RECORDS:

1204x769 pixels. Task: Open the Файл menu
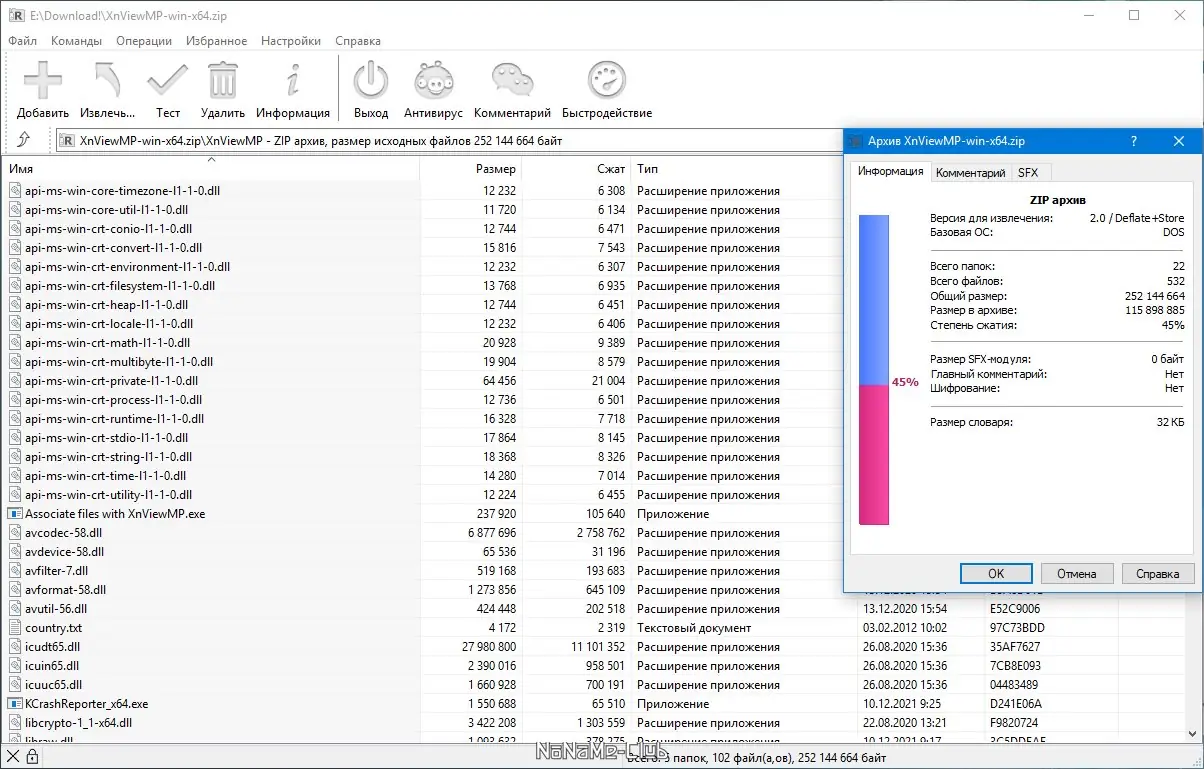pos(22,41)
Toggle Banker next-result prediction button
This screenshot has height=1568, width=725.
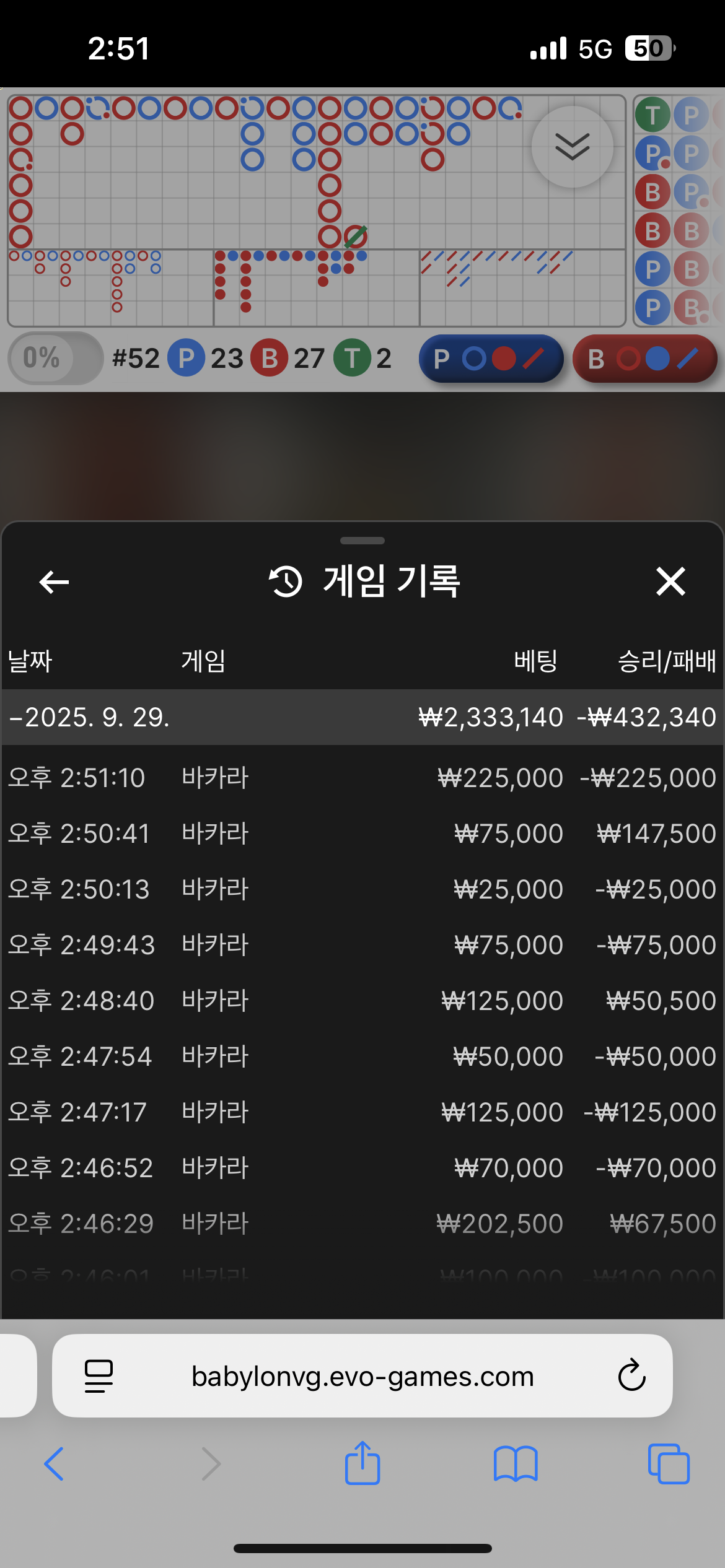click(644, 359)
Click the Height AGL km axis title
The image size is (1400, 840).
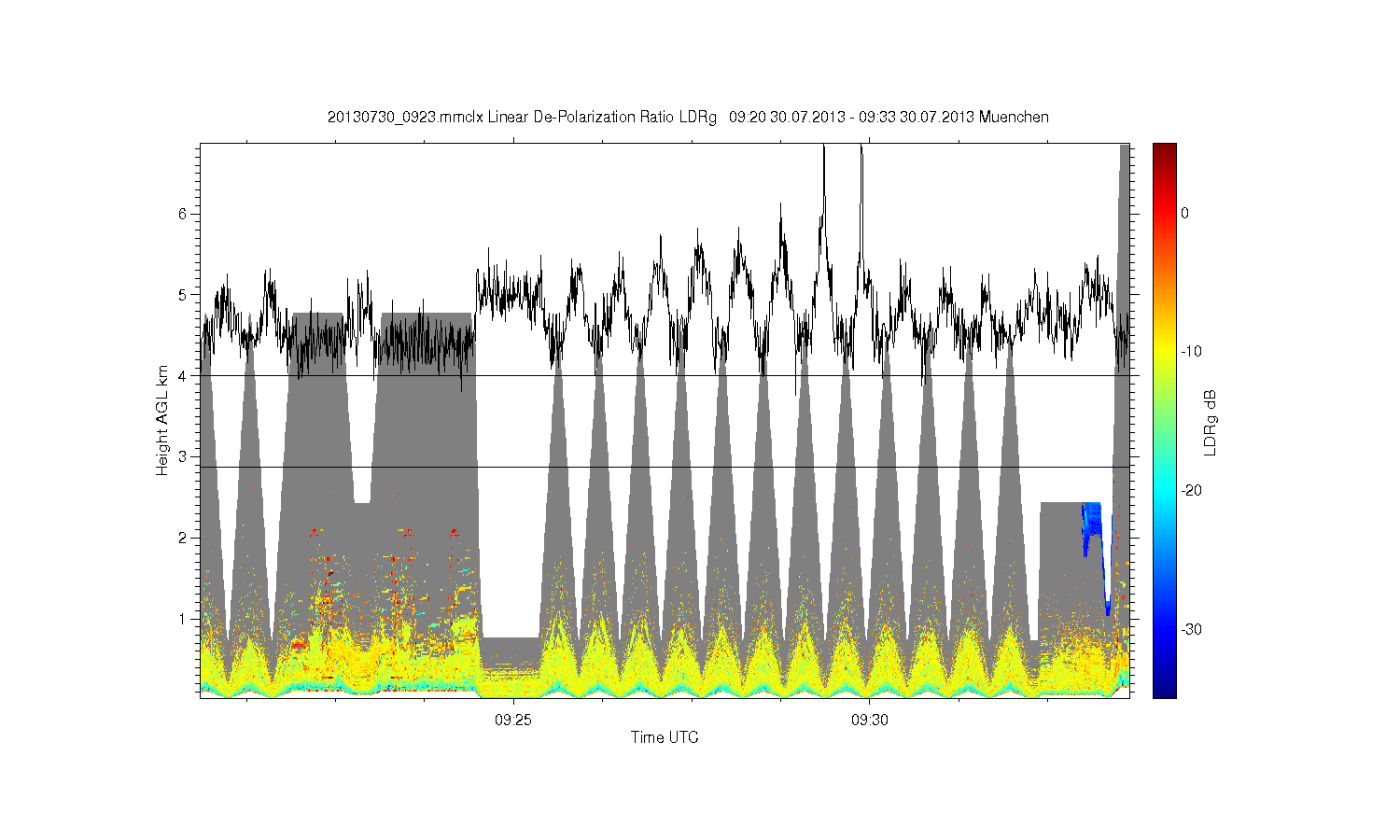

ASSIGNMENT: Output only the lines from the one that contains "Toggle Banker next-result prediction button" to the end of the entries above, both end lines included, and drop the pictures.

TASK OUTPUT:
Toggle Banker next-result prediction button
This screenshot has height=1568, width=725.
click(644, 359)
Click the Height AGL km axis title
The image size is (1400, 840).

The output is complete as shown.